L. M. Arnold; K. B. Gebke; E. H. S. Choy

Disclosures

Int J Clin Pract. 2016;70(2):99-112. 

In This Article

Abstract and Introduction

Abstract

Aims: Fibromyalgia (FM), a chronic disorder defined by widespread pain, often accompanied by fatigue and sleep disturbance, affects up to one in 20 patients in primary care. Although most patients with FM are managed in primary care, diagnosis and treatment continue to present a challenge, and patients are often referred to specialists. Furthermore, the lack of a clear patient pathway often results in patients being passed from specialist to specialist, exhaustive investigations, prescription of multiple drugs to treat different symptoms, delays in diagnosis, increased disability and increased healthcare resource utilisation. We will discuss the current and evolving understanding of FM, and recommend improvements in the management and treatment of FM, highlighting the role of the primary care physician, and the place of the medical home in FM management.

Methods: We reviewed the epidemiology, pathophysiology and management of FM by searching PubMed and references from relevant articles, and selected articles on the basis of quality, relevance to the illness and importance in illustrating current management pathways and the potential for future improvements.

Results: The implementation of a framework for chronic pain management in primary care would limit unnecessary, time-consuming, and costly tests, reduce diagnostic delay and improve patient outcomes.

Discussion: The patient-centred medical home (PCMH), a management framework that has been successfully implemented in other chronic diseases, might improve the care of patients with FM in primary care, by bringing together a team of professionals with a range of skills and training.

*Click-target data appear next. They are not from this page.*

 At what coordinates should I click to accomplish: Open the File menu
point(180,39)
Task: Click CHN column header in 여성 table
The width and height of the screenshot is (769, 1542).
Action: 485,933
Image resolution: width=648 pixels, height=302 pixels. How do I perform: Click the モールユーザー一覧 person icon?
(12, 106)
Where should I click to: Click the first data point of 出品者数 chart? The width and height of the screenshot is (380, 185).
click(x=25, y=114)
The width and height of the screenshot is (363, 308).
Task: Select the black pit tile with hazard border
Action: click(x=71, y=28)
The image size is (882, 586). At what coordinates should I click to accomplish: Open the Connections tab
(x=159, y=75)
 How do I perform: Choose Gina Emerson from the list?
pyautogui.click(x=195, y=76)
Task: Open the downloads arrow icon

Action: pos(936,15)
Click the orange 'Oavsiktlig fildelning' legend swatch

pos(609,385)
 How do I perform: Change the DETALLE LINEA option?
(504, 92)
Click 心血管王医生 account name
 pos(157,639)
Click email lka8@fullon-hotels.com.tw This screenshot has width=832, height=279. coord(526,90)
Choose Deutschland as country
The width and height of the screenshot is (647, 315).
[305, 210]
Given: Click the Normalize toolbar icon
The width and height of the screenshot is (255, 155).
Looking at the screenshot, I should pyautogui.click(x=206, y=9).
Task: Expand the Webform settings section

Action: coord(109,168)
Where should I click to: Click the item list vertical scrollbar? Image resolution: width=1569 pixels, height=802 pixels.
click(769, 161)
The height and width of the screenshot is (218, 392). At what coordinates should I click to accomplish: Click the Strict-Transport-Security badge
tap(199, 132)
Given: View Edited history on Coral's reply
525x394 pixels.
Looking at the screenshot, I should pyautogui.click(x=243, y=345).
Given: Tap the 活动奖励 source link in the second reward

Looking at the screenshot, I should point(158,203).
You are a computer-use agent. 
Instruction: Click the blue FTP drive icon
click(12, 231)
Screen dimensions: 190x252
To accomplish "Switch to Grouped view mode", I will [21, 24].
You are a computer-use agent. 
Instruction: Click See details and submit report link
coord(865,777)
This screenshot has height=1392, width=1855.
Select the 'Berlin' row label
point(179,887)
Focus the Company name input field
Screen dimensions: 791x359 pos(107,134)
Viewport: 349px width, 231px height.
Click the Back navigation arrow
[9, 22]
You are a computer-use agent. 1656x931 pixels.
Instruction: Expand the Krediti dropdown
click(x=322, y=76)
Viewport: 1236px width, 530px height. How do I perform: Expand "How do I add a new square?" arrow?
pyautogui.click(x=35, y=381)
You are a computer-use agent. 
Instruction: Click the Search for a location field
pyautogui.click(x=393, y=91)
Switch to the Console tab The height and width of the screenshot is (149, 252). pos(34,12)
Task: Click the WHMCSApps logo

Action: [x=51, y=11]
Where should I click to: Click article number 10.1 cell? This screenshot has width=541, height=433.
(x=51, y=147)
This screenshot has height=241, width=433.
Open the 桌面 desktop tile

Conclusion: Although there remain several barriers to overcome, implementation of a PCMH would allow patients with FM, like those with other chronic conditions, to be successfully managed in the primary care setting.

Introduction

Fibromyalgia (FM) is a common, potentially disabling, chronic disorder that is defined by widespread pain, often accompanied by fatigue and sleep disturbance, and associated with other symptoms including depression, cognitive dysfunction (e.g. forgetfulness, decreased concentration), irritable bowel syndrome (IBS) and headache.[1,2] In the general population, the estimated global prevalence of FM is 2.7% (4.2% female, 1.4% male).[2] In primary care, studies suggest that up to one in 20 patients has FM symptoms,[3] and this number is increasing as growing recognition of FM by patients leads to an upsurge in presentation for diagnosis and treatment.[4,5] The cause of FM is not known, but research studies suggest genetic predisposition and possible triggering events.[6]

Fibromyalgia continues to present a challenge for healthcare professionals (HCPs).[7] The extensive array of symptoms associated with, and gradual evolution of, FM make it difficult to diagnose in primary care settings,[7,8] and the condition is often under-diagnosed.[5] One study has shown that diagnosis of FM might take more than 2 years, with patients seeing an average of 3.7 different physicians during this time.[8] Although the American College of Rheumatology (ACR) has published diagnostic criteria for FM,[9,10] these are not widely used in clinical practice, and there remains a knowledge gap among some HCPs, particularly in the primary care setting.[7,8,11,12] In addition to diagnostic complexity, therapeutic management might be problematic,[13] and there is a lack of prescribing consistency between physicians.[14,15] Many patients might not receive treatment, and for those who do, repeated therapy switching, polypharmacy and discontinuation are common.[16] Some patients may also have unrealistic treatment expectations[17] and difficulty coping with their symptoms, which may contribute to struggles in managing their condition.

The aim of this review was to discuss the current and evolving understanding of FM, provide insights into the challenges around recognition and diagnosis, and recommend improvements in the management and treatment of FM. The review will highlight the role of the primary care physician, and the place of the medical home in FM management.